Peak District Easter weekend

With my London Marathon run only three weeks away, Easter Sunday was planned for months as my longest pre-marathon run (and thus my longest ever run). I settled on a run along the Peak Forest Trail and Tissington Trail in the Peak District, and we built a long weekend away around the run, finding a nice holiday cottage in Wirksworth.


Lucy, Hetty and Katie were at the Edwinstow open show today, and dropped Lottie and me for a walk at Whatstandwell on the Cromford Canal.

Heading north along the Cromford Canal
Approaching Gregory Tunnel, just 72 metres long and fortunately with a towpath so we can walk through
On an aqueduct over the railway. Note the stop-planks in the canal to maintain the water level further up.
Approaching Leawood Aqueduct which heads off to the left under the swing bridge, while the short Lea Wood Branch (or Nightingale Arm) heads off to the right behind the ruined building.
Looking across the aqueduct to the chimney of Lea Wood Pump House (of which more later in the weekend)
Having crossed the swing bridge, a fuller view of Lea Wood Pump House
High Peak Junction, the junction of the canal and the Cromford and High Peak Railway, whose line can be seen disappearing through the tunnel/bridge beyond the yellow skip.
The railway climbed over 300 metres by means of four inclined planes, with wagons pulled up and lowered down on ropes.
Climbing Sheep Pasture Incline, going only fractionally slower than these cyclists behind me
Looking up Sheep Pasture Incline
Nearing the top
Looking down the incline with the warning to cyclists
The engine house at Sheep Pasture Top
At last on the level and we have an easy walk for a while
22 miles from somewhere
Steeple Grange Light Railway, built on the Killer’s Branch of the Cromford & High Peak Railway
After walking back to Wirksworth, I took a little wander down to the railway station.
People ready for a ride on the Ecclesbourne Valley Railway down to Duffield.


And so when the next day came, the five of us headed to the railway station…

We had an enjoyable ride down the valley to Duffield and back.
We then had a separate trip in the guard’s van on the steep line up to Ravenstor – it’s just half a mile, but reaches a slope of 1 in 27.
Heading for Ravenstor
Here we are at the top
The passenger station here is new, being opened in 2015, on what was a mineral railway. From here the inclined plane continued up to reach the Cromford & High Peak Railway near the bottom of the Middleton Incline.


Today was the day for the long run.

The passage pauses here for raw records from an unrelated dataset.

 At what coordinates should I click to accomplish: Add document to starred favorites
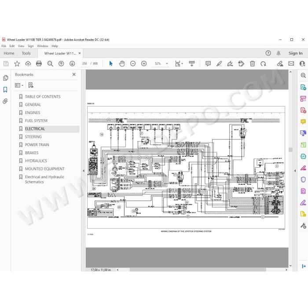17,63
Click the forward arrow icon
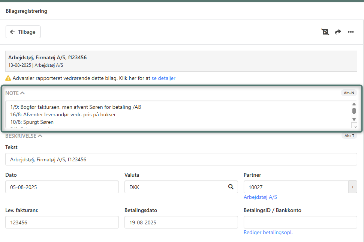Viewport: 364px width, 242px height. coord(338,32)
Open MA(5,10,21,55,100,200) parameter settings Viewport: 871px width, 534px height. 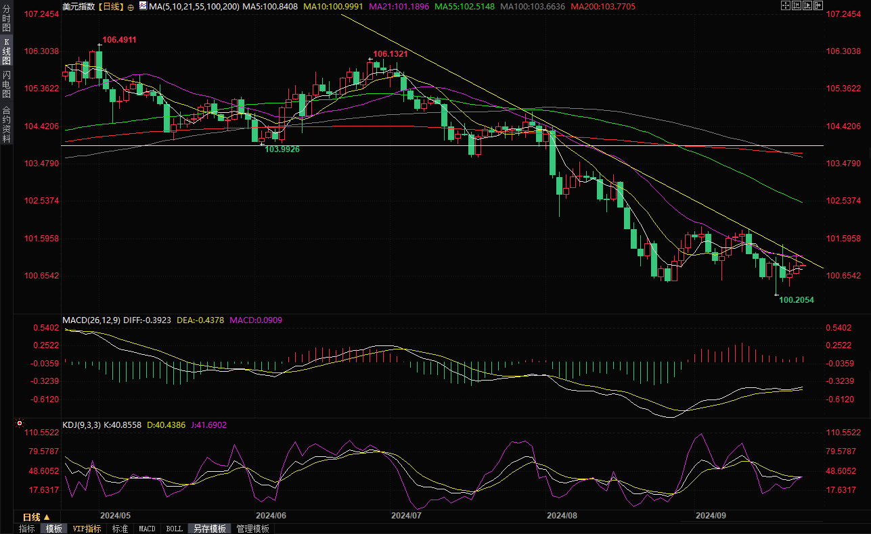(194, 7)
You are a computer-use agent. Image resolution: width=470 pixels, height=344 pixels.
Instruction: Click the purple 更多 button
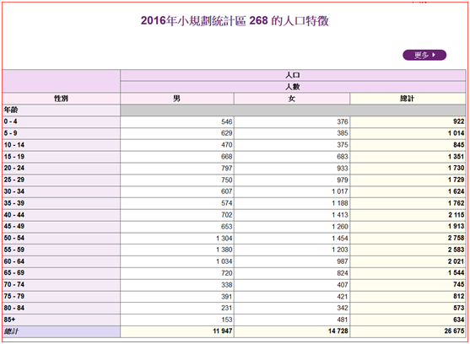(x=424, y=55)
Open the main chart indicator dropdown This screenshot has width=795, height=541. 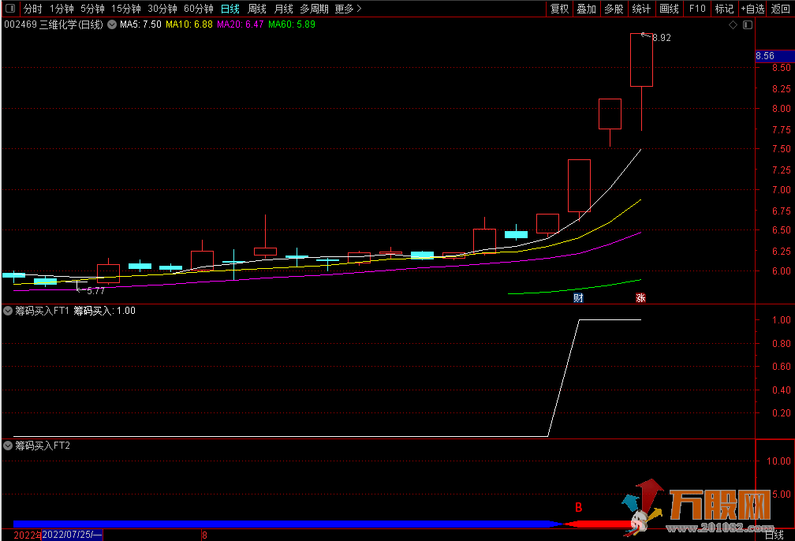112,24
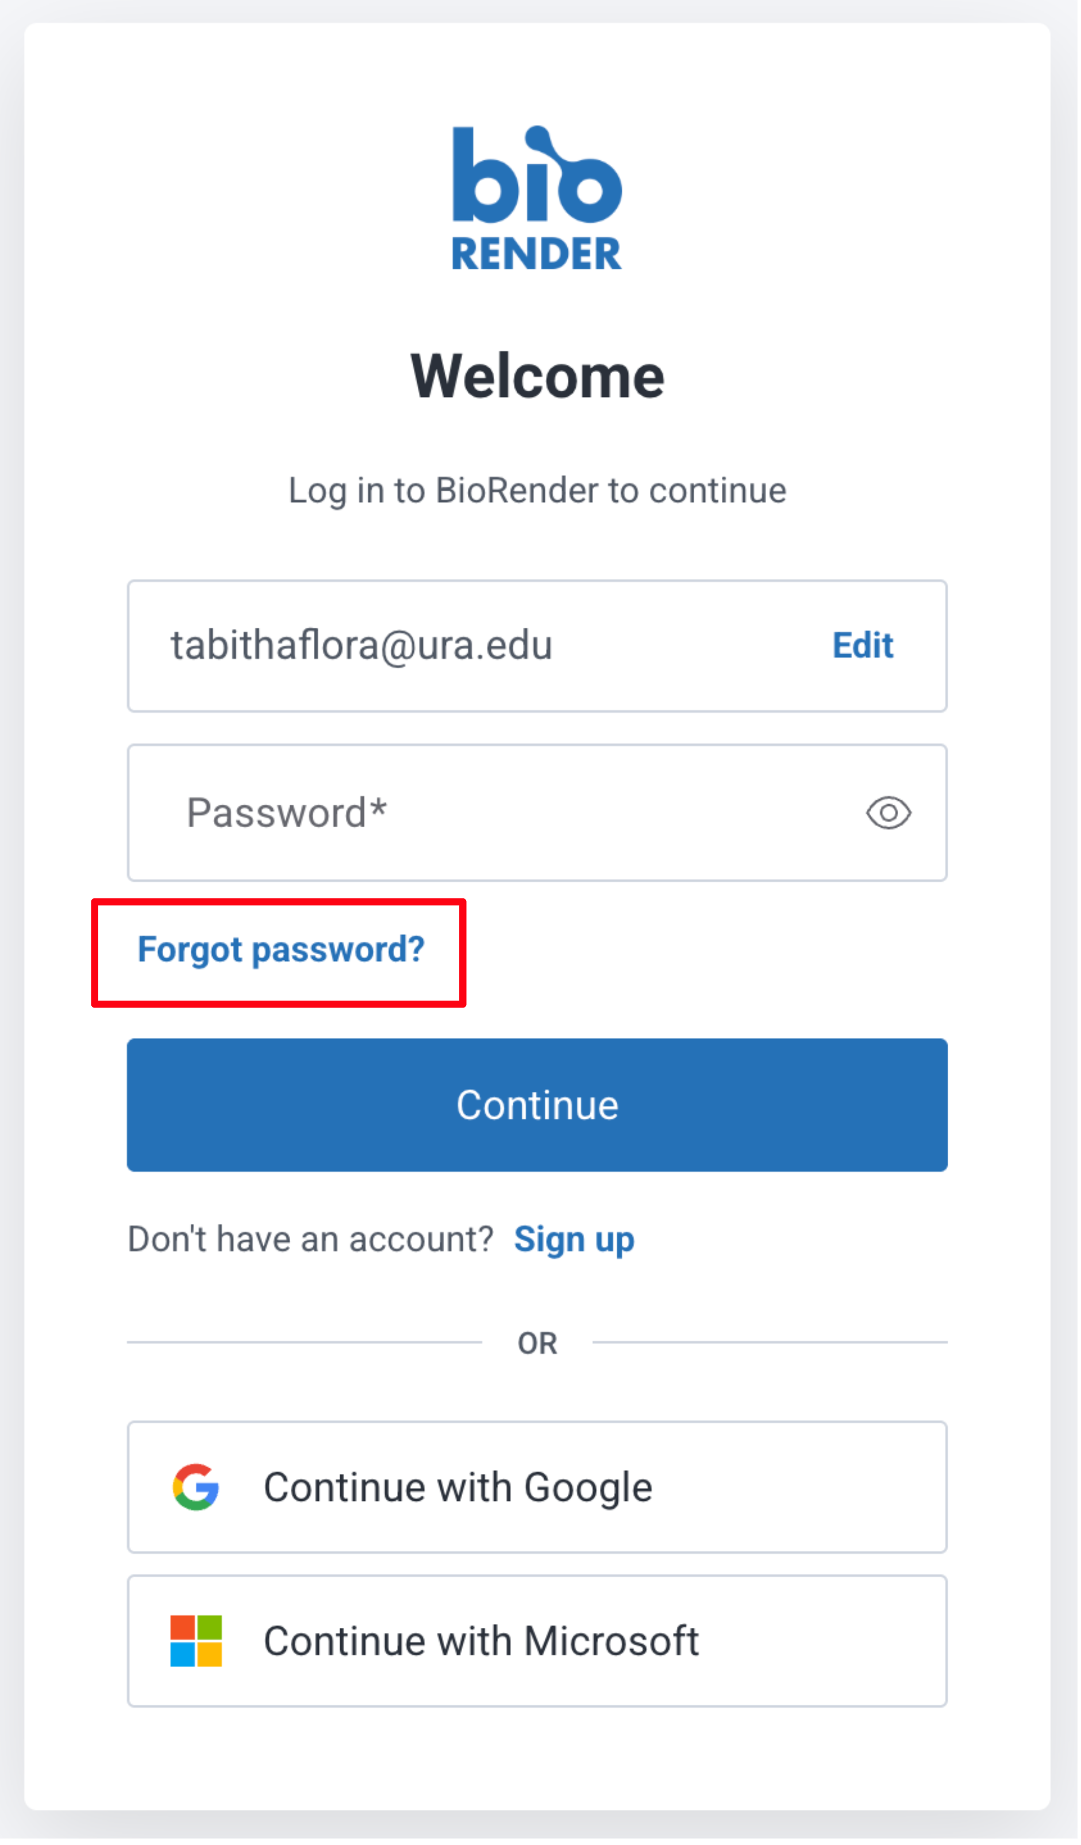
Task: Click the BioRender "bio" logo mark
Action: pyautogui.click(x=537, y=176)
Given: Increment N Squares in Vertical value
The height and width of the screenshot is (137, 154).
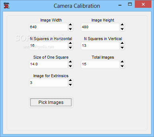Looking at the screenshot, I should [x=122, y=43].
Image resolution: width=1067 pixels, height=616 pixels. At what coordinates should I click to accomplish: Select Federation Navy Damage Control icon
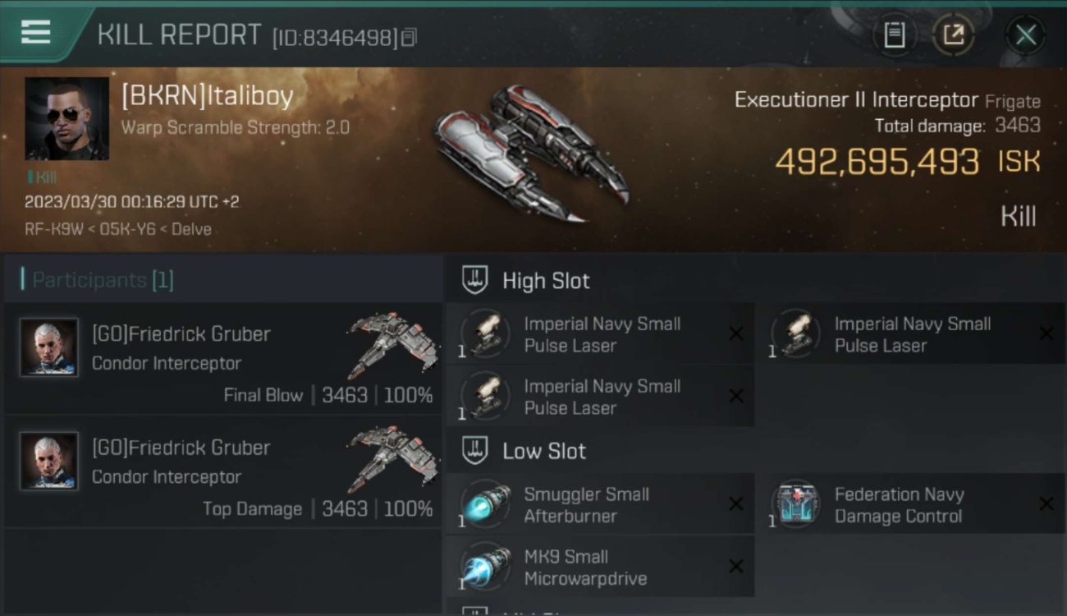[x=795, y=504]
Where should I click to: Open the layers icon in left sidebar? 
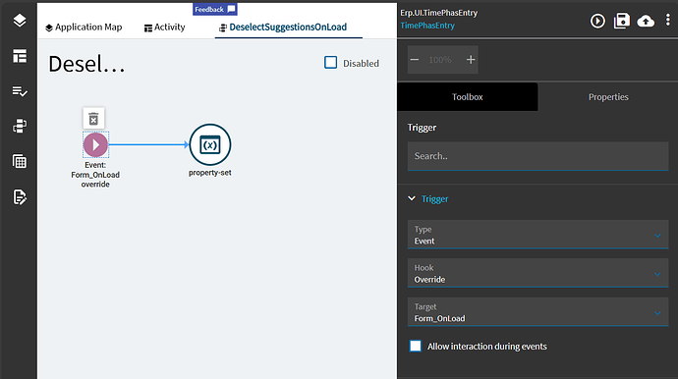pos(20,21)
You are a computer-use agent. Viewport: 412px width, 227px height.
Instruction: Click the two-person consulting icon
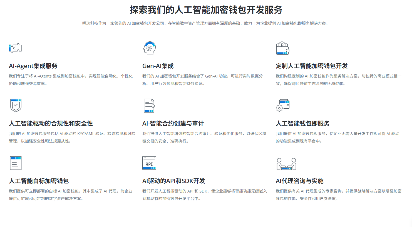coord(286,164)
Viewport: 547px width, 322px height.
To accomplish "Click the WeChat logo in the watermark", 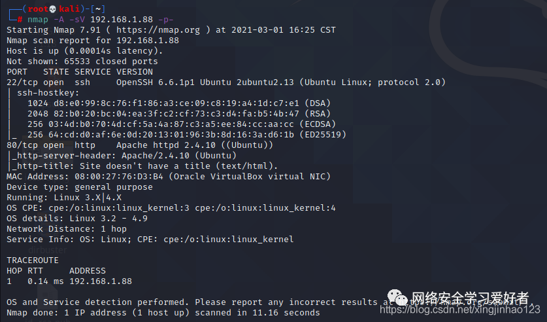I will [397, 298].
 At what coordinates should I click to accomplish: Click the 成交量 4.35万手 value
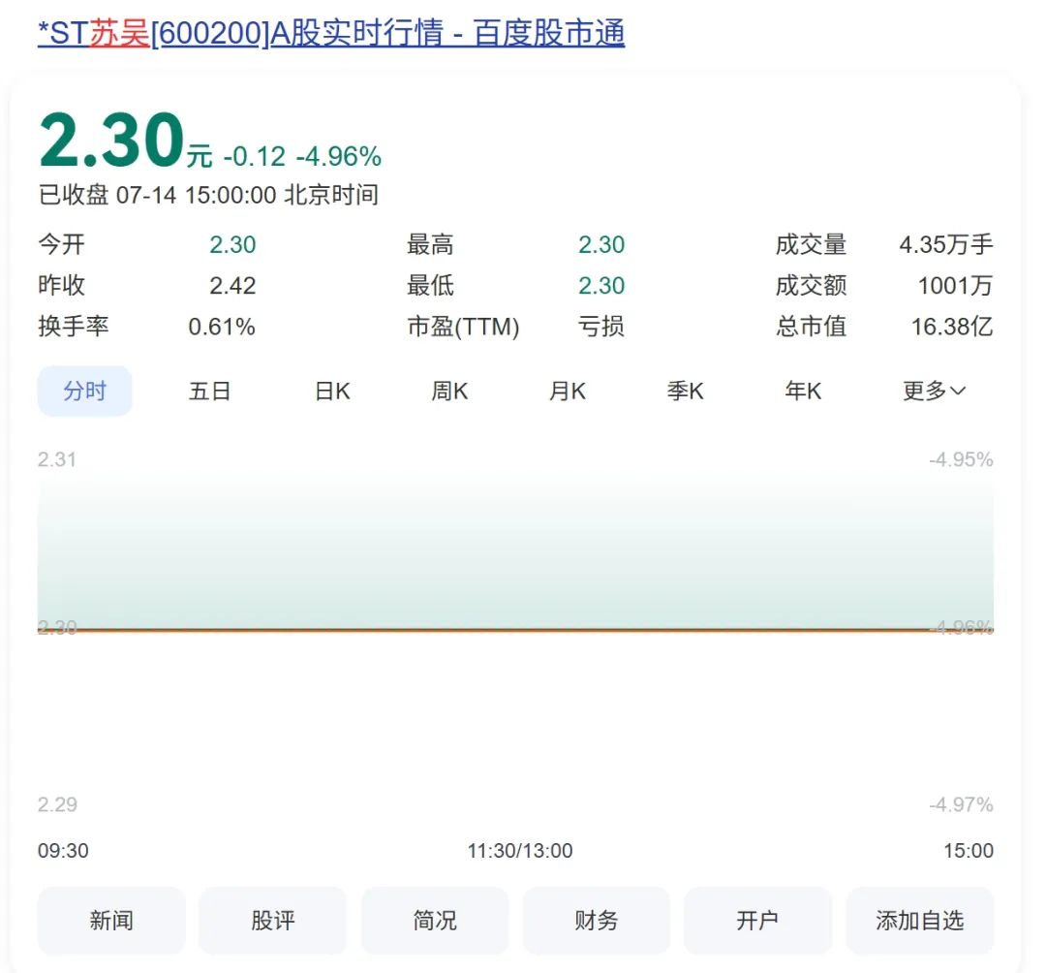[x=945, y=245]

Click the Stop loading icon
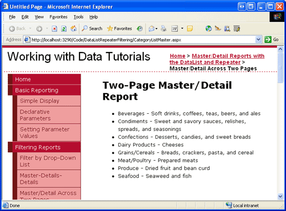pyautogui.click(x=55, y=29)
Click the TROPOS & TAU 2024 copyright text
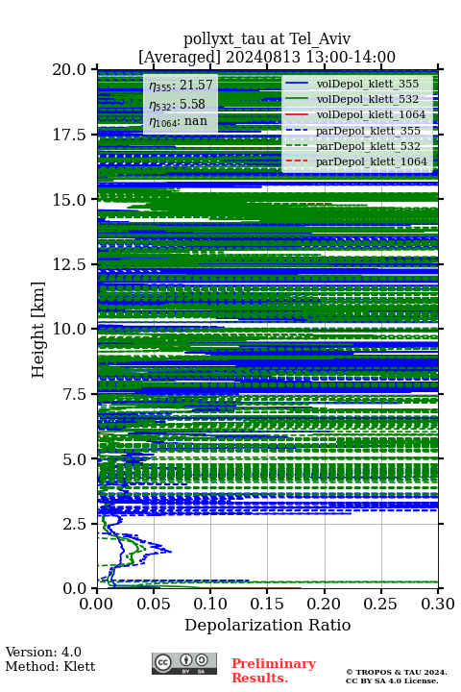461x692 pixels. pos(397,672)
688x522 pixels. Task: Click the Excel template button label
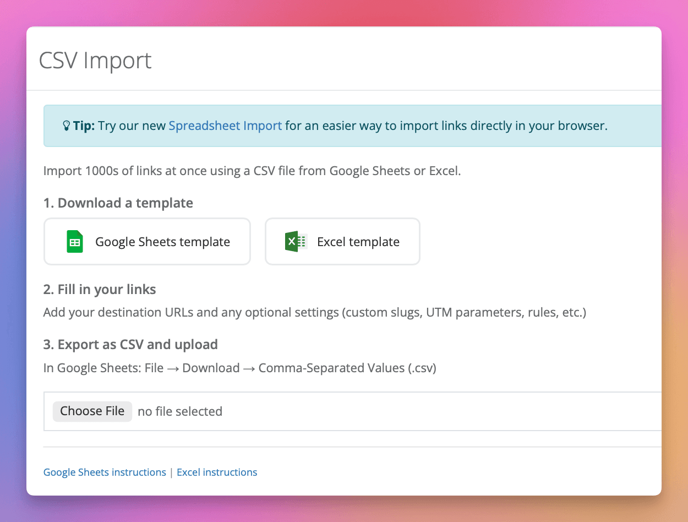[358, 241]

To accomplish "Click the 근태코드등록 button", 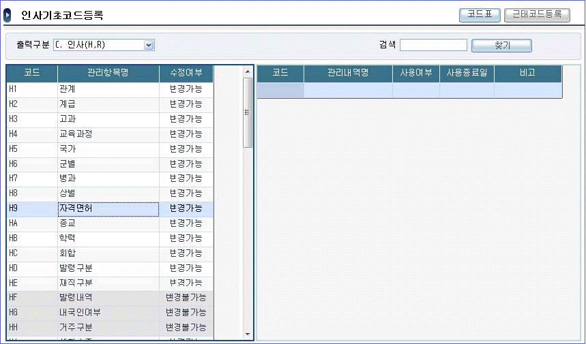I will [537, 14].
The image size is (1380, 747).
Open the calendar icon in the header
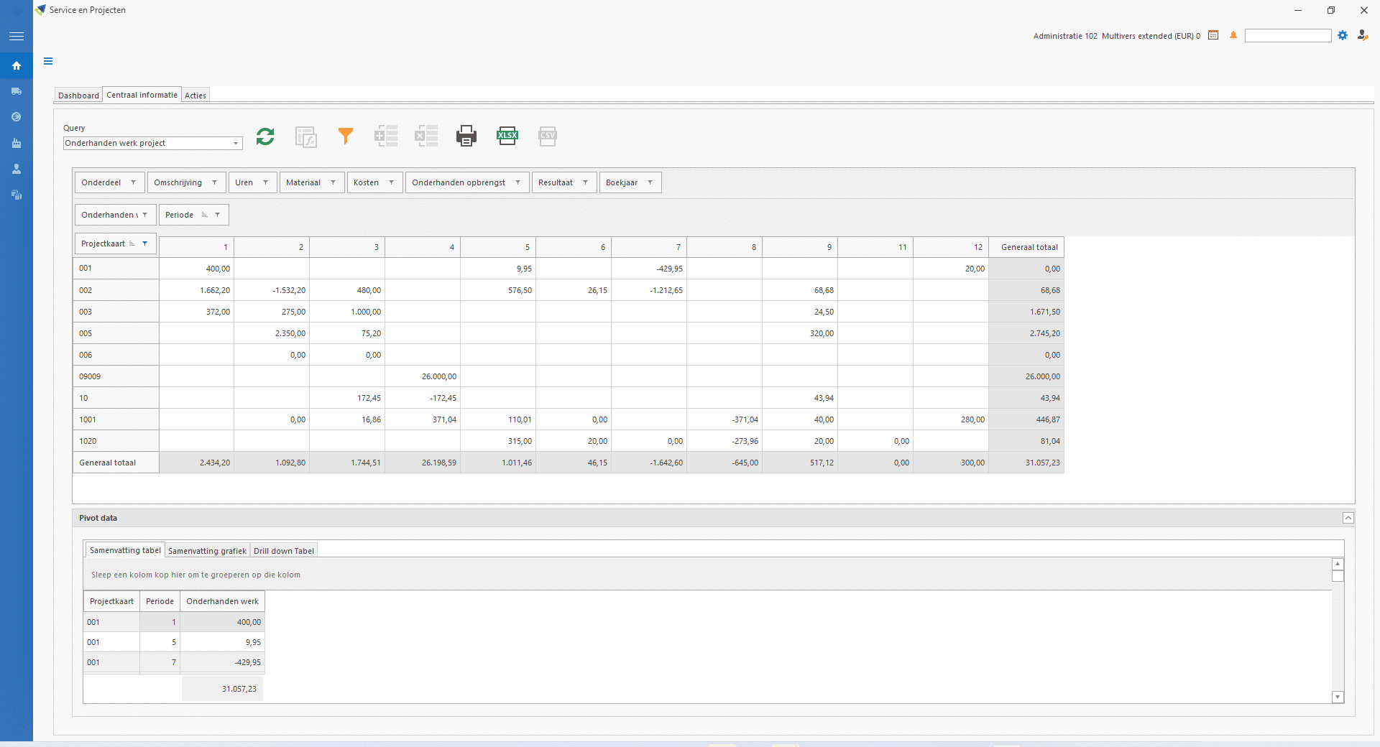click(1213, 35)
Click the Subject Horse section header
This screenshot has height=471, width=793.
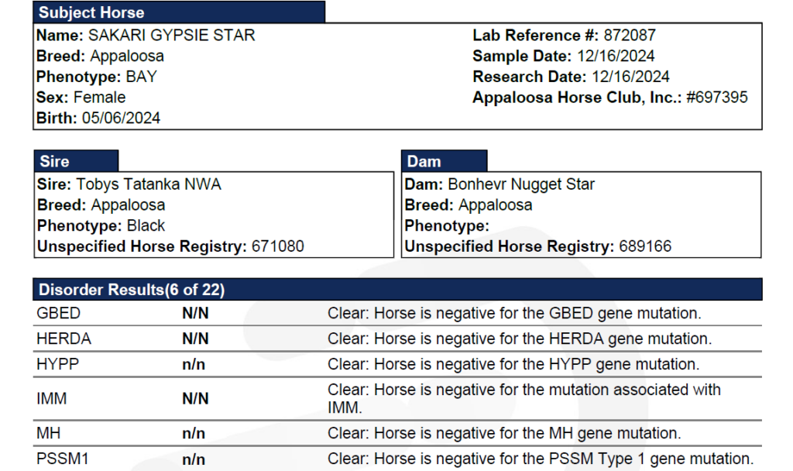[x=91, y=12]
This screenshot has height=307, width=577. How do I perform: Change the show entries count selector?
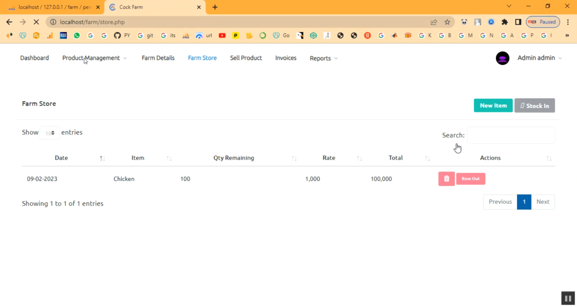coord(50,133)
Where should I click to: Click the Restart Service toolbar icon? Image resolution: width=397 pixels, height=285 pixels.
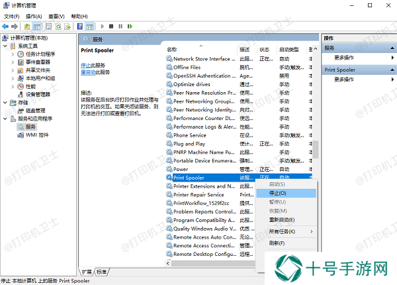pos(129,27)
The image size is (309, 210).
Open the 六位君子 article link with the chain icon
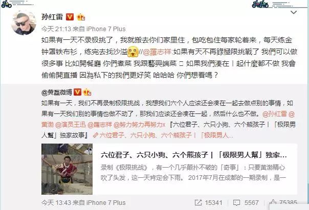coord(163,135)
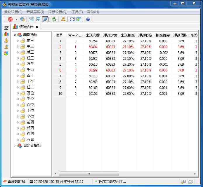Expand the 前三 tree folder
This screenshot has width=203, height=187.
pos(18,41)
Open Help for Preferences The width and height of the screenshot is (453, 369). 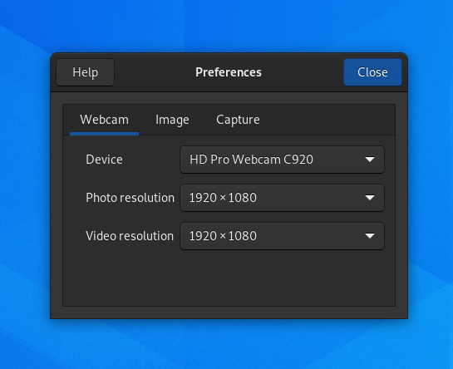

I’d planned to run from the top of Middleton Incline, with Hopton Incline to run up, but otherwise level to near Parsley Hay, and then downhill. I’d created a timetable so that Lucy and the dogs could know when to meet me at various points, to cheer me on and to pass me fresh supplies.

We had a little exploration, walking from the car park to the Engine House at the top of Middleton Incline
The starting point for my run
Looking down the slope – it’s not far to where I walked on Friday, and I had hoped to fill in the gap on Monday morning before we left for home, but heavy snow made that less attractive, so it sits waiting for another visit.
I initially had the railway almost to myself
There was the occasional patch of snow in a cutting, but otherwise it was just a few puddles to contend with on the easy going route.
Heading for the impressive embankment at Minninglow
Just short of Parsley Hay, and I’ve come along the High Peak trail on the right, and made a sharp about turn to head along the Tissington Trail, resupplied and watched by Lucy and Lottie as I turn for a wave goodbye for now.
Looking back along the Tissington Trail
The signal box at Hartington. After this I think I started to lose energy for taking photos, and the path, on an Easter Sunday, became increasingly busy with pedestrians and cyclists, none of whom seemed to cope well with me trying to run. I made it to Thorpe, 35 km from the start. I’d contemplated going a little further, and while I was rather weary I still had some energy left, but this was far enough, and Lucy met me and drove me, tired but content, back to the cottage.

Later that afternoon, I went out to visit engines in steam, first at Middleton Top, and then at Lea Wood.

At Middleton Top, the engine once pulled wagons up the long incline from the Cromford Canal
Watch the beams moving, and the wheel carrying a rope which would once have led outside to pull wagons up the slope.
At Lea Wood Pump House, which I walked past on Friday, the dark smoke shows the boiler is in action
The periodic pulses of water show that the engine is successfully lifting water from the River Derwent into the Cromford Canal
Not such a nice day as Friday, but interesting to see the pump house in action, and giving me the opportunity to cross the aqueduct and return along the other side of the canal for slightly different views.

A great holiday, managing to combine a range of our interests, cut slightly short on Monday morning by heavy snowfall which put paid to any ideas of a walk before heading south.